§ EXERCISE
Please repeat the records below from the line containing "Click the Dream Delay FEEDBACK knob" through the line containing "This screenshot has width=1493, height=1285.", including both of those lines and nothing else.

── SOURCE RECORDS ──

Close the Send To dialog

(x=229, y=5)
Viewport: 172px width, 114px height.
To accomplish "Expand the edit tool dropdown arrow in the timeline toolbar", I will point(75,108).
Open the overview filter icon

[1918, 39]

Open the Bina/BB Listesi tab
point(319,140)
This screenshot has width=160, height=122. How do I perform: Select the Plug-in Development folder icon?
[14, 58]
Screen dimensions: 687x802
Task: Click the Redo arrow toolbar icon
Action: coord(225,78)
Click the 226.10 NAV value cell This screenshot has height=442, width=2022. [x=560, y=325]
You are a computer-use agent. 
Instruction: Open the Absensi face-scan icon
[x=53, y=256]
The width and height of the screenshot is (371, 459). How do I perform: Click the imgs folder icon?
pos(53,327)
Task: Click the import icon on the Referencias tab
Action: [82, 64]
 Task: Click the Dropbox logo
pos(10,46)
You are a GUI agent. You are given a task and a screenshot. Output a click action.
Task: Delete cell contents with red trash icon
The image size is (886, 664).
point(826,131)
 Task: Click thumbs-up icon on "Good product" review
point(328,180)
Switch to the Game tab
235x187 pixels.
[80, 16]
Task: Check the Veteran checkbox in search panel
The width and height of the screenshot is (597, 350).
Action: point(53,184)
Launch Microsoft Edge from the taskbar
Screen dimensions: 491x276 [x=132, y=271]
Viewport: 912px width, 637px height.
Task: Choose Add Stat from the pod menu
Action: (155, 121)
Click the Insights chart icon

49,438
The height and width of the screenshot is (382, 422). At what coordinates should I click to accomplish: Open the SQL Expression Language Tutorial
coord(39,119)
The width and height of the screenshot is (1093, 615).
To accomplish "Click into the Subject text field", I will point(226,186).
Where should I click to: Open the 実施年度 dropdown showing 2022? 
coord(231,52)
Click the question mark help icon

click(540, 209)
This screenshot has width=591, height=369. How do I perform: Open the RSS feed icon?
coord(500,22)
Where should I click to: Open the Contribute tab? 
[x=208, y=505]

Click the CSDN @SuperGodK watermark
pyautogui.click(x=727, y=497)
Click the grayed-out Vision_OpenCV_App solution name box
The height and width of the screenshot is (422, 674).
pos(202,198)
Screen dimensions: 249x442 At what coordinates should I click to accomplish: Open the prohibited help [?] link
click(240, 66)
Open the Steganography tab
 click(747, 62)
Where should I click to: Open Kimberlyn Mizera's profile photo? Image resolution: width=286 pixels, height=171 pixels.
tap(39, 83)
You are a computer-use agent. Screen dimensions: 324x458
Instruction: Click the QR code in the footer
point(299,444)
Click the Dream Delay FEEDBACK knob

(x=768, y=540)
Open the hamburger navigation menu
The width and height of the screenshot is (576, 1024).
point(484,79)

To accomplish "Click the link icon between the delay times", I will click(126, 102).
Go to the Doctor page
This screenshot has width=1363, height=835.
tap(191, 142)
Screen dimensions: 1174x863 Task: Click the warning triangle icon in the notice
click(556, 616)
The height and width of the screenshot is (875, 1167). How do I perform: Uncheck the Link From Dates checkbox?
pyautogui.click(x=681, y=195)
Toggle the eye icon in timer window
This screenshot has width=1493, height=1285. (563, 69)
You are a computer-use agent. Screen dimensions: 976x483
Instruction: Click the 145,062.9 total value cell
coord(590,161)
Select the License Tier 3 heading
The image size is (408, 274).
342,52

───

§ RESULT OF THE EXERCISE
Click the Dream Delay FEEDBACK knob

(x=768, y=540)
Open the hamburger navigation menu
The width and height of the screenshot is (576, 1024).
point(484,79)

To accomplish "Click the link icon between the delay times", I will click(126, 102).
Go to the Doctor page
This screenshot has width=1363, height=835.
tap(191, 142)
Screen dimensions: 1174x863 Task: Click the warning triangle icon in the notice
click(556, 616)
The height and width of the screenshot is (875, 1167). How do I perform: Uncheck the Link From Dates checkbox?
pyautogui.click(x=681, y=195)
Toggle the eye icon in timer window
This screenshot has width=1493, height=1285. (563, 69)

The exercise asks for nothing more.